Saved data entries
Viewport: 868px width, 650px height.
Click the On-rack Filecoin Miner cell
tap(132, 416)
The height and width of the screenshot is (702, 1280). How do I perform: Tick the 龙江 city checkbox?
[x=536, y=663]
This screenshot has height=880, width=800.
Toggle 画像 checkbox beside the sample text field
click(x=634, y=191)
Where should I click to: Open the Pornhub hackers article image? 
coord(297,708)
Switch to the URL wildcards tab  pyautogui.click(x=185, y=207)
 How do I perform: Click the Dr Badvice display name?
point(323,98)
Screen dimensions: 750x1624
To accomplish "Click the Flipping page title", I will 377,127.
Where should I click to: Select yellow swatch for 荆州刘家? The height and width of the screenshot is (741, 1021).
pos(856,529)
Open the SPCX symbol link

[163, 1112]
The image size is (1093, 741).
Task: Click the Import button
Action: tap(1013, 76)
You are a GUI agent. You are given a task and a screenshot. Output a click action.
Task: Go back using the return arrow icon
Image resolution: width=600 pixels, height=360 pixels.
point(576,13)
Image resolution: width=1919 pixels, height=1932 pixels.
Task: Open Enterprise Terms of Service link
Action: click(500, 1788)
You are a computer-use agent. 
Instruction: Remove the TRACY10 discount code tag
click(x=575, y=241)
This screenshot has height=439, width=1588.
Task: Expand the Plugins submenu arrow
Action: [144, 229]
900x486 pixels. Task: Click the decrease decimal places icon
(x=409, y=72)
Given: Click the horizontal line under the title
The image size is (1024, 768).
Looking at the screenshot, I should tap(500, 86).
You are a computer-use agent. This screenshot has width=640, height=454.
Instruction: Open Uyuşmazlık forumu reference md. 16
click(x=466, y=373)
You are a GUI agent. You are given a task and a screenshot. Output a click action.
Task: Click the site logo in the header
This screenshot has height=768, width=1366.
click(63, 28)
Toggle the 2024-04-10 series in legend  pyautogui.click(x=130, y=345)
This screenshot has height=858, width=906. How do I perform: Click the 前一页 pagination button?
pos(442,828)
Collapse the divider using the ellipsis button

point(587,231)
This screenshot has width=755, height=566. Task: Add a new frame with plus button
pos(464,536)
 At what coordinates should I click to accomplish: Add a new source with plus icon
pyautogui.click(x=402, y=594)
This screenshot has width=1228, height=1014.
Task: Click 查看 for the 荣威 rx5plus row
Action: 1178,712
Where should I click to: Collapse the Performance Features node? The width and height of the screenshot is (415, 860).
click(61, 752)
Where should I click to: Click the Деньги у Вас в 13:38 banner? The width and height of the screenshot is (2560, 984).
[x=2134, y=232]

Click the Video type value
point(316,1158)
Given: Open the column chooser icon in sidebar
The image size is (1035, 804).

WHAT IS NEEDED:
A complete, exact copy of the entries above is what is wanted.

THE ANSWER:
Viewport: 868px width, 650px height.
Click the On-rack Filecoin Miner cell
tap(132, 416)
The height and width of the screenshot is (702, 1280). How do I perform: Tick the 龙江 city checkbox?
[x=536, y=663]
This screenshot has height=880, width=800.
Toggle 画像 checkbox beside the sample text field
click(x=634, y=191)
Where should I click to: Open the Pornhub hackers article image? 
coord(297,708)
Switch to the URL wildcards tab  pyautogui.click(x=185, y=207)
 How do I perform: Click the Dr Badvice display name?
point(323,98)
Screen dimensions: 750x1624
To accomplish "Click the Flipping page title", I will 377,127.
Where should I click to: Select yellow swatch for 荆州刘家? The height and width of the screenshot is (741, 1021).
pos(856,529)
Open the SPCX symbol link

[163, 1112]
The image size is (1093, 741).
Task: Click the Import button
Action: tap(1013, 76)
You are a GUI agent. You are given a task and a screenshot. Output a click action.
Task: Go back using the return arrow icon
Image resolution: width=600 pixels, height=360 pixels.
point(576,13)
Image resolution: width=1919 pixels, height=1932 pixels.
Task: Open Enterprise Terms of Service link
Action: click(500, 1788)
You are a computer-use agent. 
Instruction: Remove the TRACY10 discount code tag
click(x=575, y=241)
This screenshot has height=439, width=1588.
Task: Expand the Plugins submenu arrow
Action: [144, 229]
900x486 pixels. Task: Click the decrease decimal places icon
(x=409, y=72)
Given: Click the horizontal line under the title
The image size is (1024, 768).
Looking at the screenshot, I should tap(500, 86).
You are a computer-use agent. This screenshot has width=640, height=454.
Instruction: Open Uyuşmazlık forumu reference md. 16
click(x=466, y=373)
You are a GUI agent. You are given a task and a screenshot. Output a click action.
Task: Click the site logo in the header
This screenshot has height=768, width=1366.
click(63, 28)
Toggle the 2024-04-10 series in legend  pyautogui.click(x=130, y=345)
This screenshot has height=858, width=906. How do I perform: Click the 前一页 pagination button?
pos(442,828)
Collapse the divider using the ellipsis button

point(587,231)
This screenshot has width=755, height=566. Task: Add a new frame with plus button
pos(464,536)
 At what coordinates should I click to accomplish: Add a new source with plus icon
pyautogui.click(x=402, y=594)
This screenshot has width=1228, height=1014.
Task: Click 查看 for the 荣威 rx5plus row
Action: 1178,712
Where should I click to: Collapse the Performance Features node? The width and height of the screenshot is (415, 860).
click(61, 752)
Where should I click to: Click the Деньги у Вас в 13:38 banner? The width and height of the screenshot is (2560, 984).
[x=2134, y=232]

Click the Video type value
point(316,1158)
Given: Open the column chooser icon in sidebar
The image size is (1035, 804).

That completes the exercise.